Tres de cada cuatro personas con discapacidad en edad laboral en España carecen de empleo y la tasa de actividad de este colectivo (38%) es 40 puntos porcentuales inferior a la del resto de la población sin discapacidad, según el Informe Odismet 2016 del Observatorio sobre Discapacidad y Mercado de Trabajo

Un panorama alentador pero lleno de retos fue la imagen que dejó la presentación del  Informe Odismet 2016 del Observatorio sobre Discapacidad y Mercado de Trabajo, presentado por la Fundación Once para dar a conocer la evolución de la inclusión laboral y social de las personas con discapacidad.

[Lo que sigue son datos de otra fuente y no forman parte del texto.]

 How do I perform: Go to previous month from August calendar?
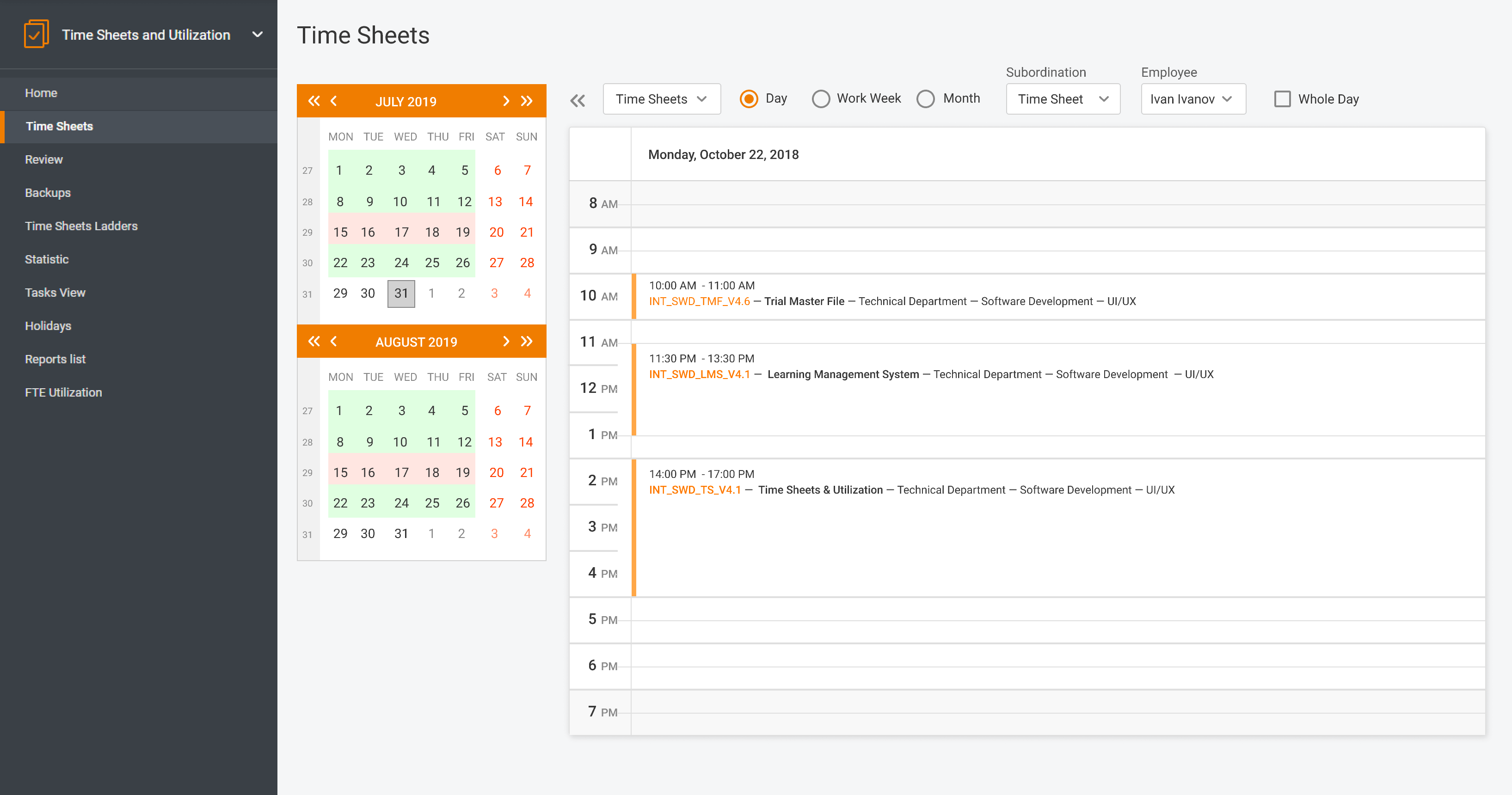(x=333, y=342)
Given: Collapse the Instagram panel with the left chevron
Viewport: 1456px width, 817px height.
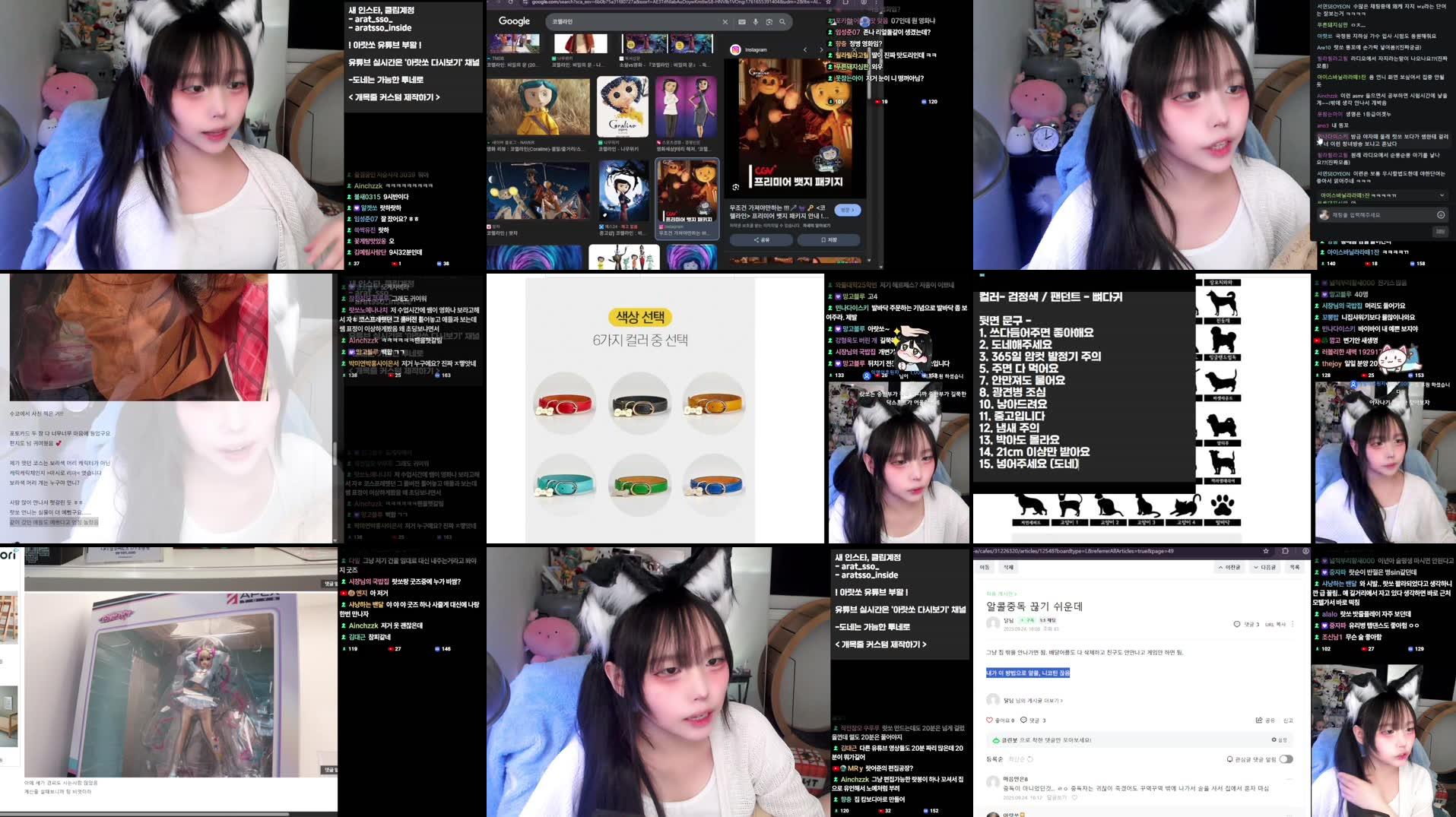Looking at the screenshot, I should (x=805, y=49).
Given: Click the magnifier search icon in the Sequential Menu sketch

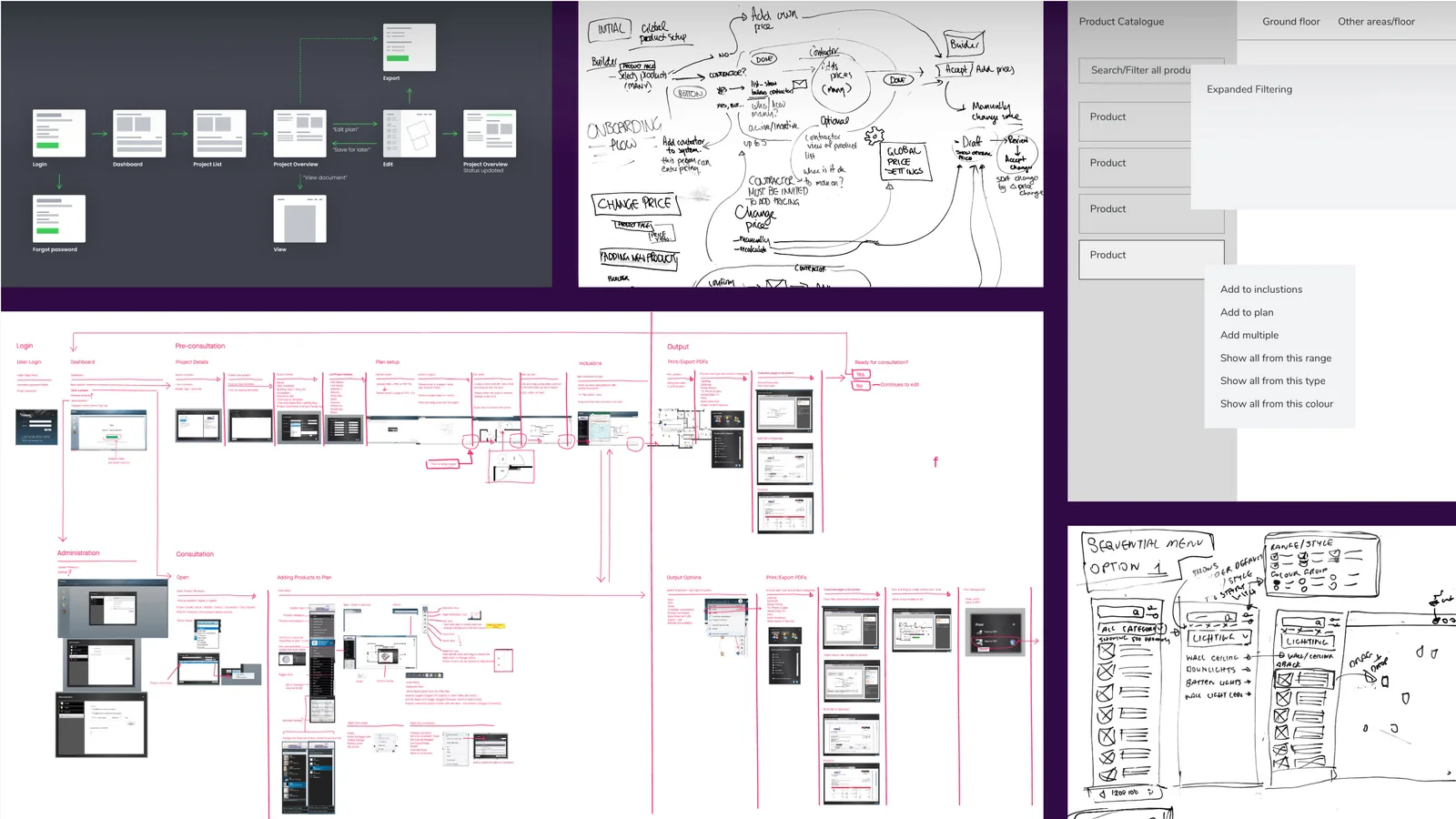Looking at the screenshot, I should (1136, 612).
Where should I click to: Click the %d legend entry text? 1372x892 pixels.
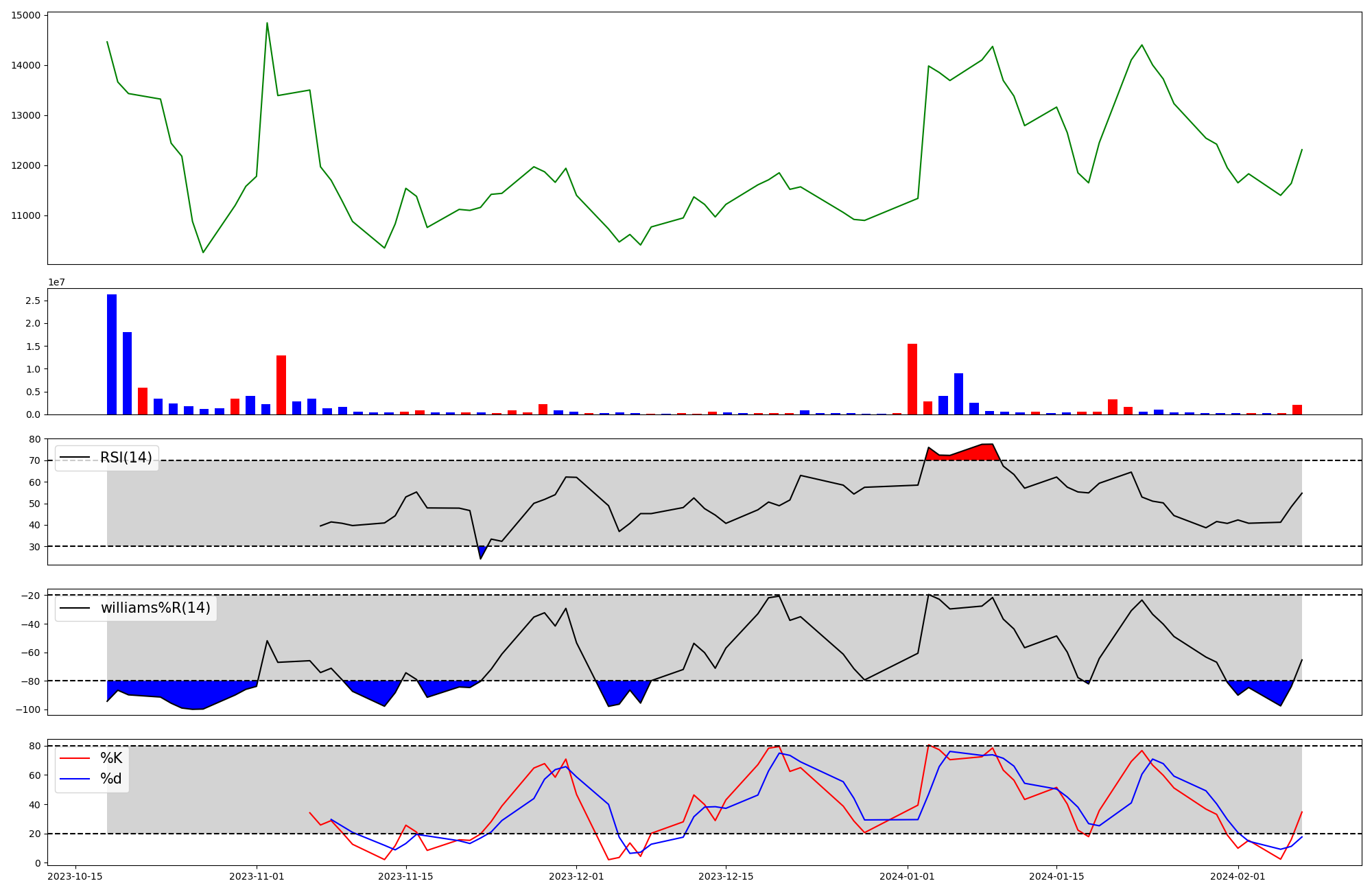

La tasa de empleo de las personas con discapacidad es del 25,7%, muy lejos del 58,2% de la población general. Por eso, la directora de Formación, Empleo y Proyectos de la Fundación Once, Sabina Lobato, mencionó entre las principales conclusiones del informe aspectos positivos y negativos: “En general, el panorama de la situación de las personas con discapacidad en el empleo es un reto por trabajar de toda la sociedad española, debido a que solo 1 de cada 4 personas está ocupada. Sin embargo un aspecto positivo sería que durante la crisis económica en España ha seguido creciendo el número de contrataciones, también es bueno señalar que vamos progresando en niveles educativos, lo que representa un elemento clave para conseguir mayores tasas de empleo a futuro”. Palabras que reflejan los datos del informe respecto a la escasa tasa de empleo (25,7%), pero que también señalan que solo el 5,3% de estas personas están sin estudios mientras que 47,2% cuentan con un grado de educación superior.

Entre otros datos del Informe Odismet 2016, se muestran los colectivos diversos en edad laboral, estimados en 1,3 millones de personas, encabezados en términos cuantitativos por los hombres y mujeres con discapacidad auditiva (44,6%) y con una menor representación aquellos con enfermedades metales que suponen un 15,8% del colectivo. También se muestra una evolución en el número de contratos temporales pasando del 86,19% en 2003 a 90.98% para 2014, mientras que los contratos a tiempo parcial pasaron de 18,91% (2003) a 38,89% (2014). Otro indicador que despierta amplias reflexiones muestra que más de 3 de cada 10 personas con alguna diversidad funcional están en riesgo de sufrir pobreza extrema.

La presentación del informe corrió a cargo de Carmen Casero, directora general del Trabajo Autónomo, de la Economía Social y de la Responsabilidad Social de las Empresas; Luis Cayo Pérez, presidente del CERMI y Alberto Durán, vicepresidente ejecutivo de Fundación ONCE, quienes resaltaron la importancia de tener datos sólidos como estos para poder crear estrategias y acciones bien direccionadas. Además de ser consecuentes con el cumplimiento del artículo 31 de la ONU sobre los derechos de las personas con discapacidad, que tiene que ver con la obligación de los estados a recopilar información que permita poner sobre la mesa este tema para que la sociedad en su conjunto se comprometa a buscar soluciones.

CONTRATACIONES

Los últimos datos disponibles sobre contrataciones de personas con discapacidad, referidos a 2014, ofrecen un perspectiva de evolución positiva, habiéndose realizado en España un total de 203.025 contrataciones, lo que supone un 18,6% más que en 2013. Esta cifra es sensiblemente superior a los 150.824 contratos llevados a cabo en 2006, justo antes del inicio de la crisis.

Desde el punto de vista de género, las mujeres con discapacidad están menos presentes en el ámbito laboral, representando únicamente el 39% de las contrataciones. En cuanto a las condiciones laborales, el informe muestra que el 78% de las personas con discapacidad tiene un contrato indefinido, y el 84% por ciento un horario de jornada completa. Por otra parte, se recuerda que los españoles con discapacidad tienen una tasa de desempleo del 32,2%, 7,8 puntos porcentuales más que la población sin discapacidad.